Traceback (most recent call last):
  File "/usr/local/lib/python3.9/site-packages/flask/app.py", line 2447, in wsgi_app
    response = self.full_dispatch_request()
  File "/usr/local/lib/python3.9/site-packages/flask/app.py", line 1952, in full_dispatch_request
    rv = self.handle_user_exception(e)
  File "/usr/local/lib/python3.9/site-packages/flask/app.py", line 1821, in handle_user_exception
    reraise(exc_type, exc_value, tb)
  File "/usr/local/lib/python3.9/site-packages/flask/_compat.py", line 39, in reraise
    raise value
  File "/usr/local/lib/python3.9/site-packages/flask/app.py", line 1950, in full_dispatch_request
    rv = self.dispatch_request()
  File "/usr/local/lib/python3.9/site-packages/flask/app.py", line 1936, in dispatch_request
    return self.view_functions[rule.endpoint](**req.view_args)
  File "/Users/ben/Desktop/repos/rdcep/shotgun-api/app.py", line 23, in get_infrastructure
    infrastructure = db.infrastructure.find(jsonify(f'properties.type.primary: {infrastructure_type}'), projection = {"_id": False})
  File "/usr/local/lib/python3.9/site-packages/pymongo/collection.py", line 1523, in find
    return Cursor(self, *args, **kwargs)
  File "/usr/local/lib/python3.9/site-packages/pymongo/cursor.py", line 144, in __init__
    validate_is_mapping("filter", spec)
  File "/usr/local/lib/python3.9/site-packages/pymongo/common.py", line 494, in validate_is_mapping
    raise TypeError("%s must be an instance of dict, bson.son.SON, or "
TypeError: filter must be an instance of dict, bson.son.SON, or any other type that inherits from collections.Mapping

Example data from Mongo, showing the way the properties are nested

Question

What do I need to do in order to get my query filter in a format that mongo will accept?

Answer 1

As mentioned by Alexandre Mahdhaoui in this answer, I needed to pass a dict as my filter argument, but for some reason my database required dot notation for access.
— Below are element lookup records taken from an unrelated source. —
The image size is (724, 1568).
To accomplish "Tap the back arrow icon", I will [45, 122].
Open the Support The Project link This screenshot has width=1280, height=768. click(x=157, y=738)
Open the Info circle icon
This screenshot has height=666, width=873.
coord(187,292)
This answer contains the complete solution:

@app.route("/infrastructure/<infrastructure_type>")
def get_infrastructure(infrastructure_type):
    infrastructure = db.infrastructure.find({'properties.type.primary': infrastructure_type}, projection = {"_id": False})
    return jsonify([resource for resource in infrastructure])

Answer 2

I suggest you directly pass a dict as your filter argument instead of jsonify(f'properties.type.primary: {infrastructure_type}')

Example:

@app.route("/infrastructure/<infrastructure_type>")
def get_infrastructure(infrastructure_type):
    infrastructure = db.infrastructure.find({'properties': {'type': {'primary': infrastructure_type}}}, projection = {"_id": False})
    return jsonify([resource for resource in infrastructure])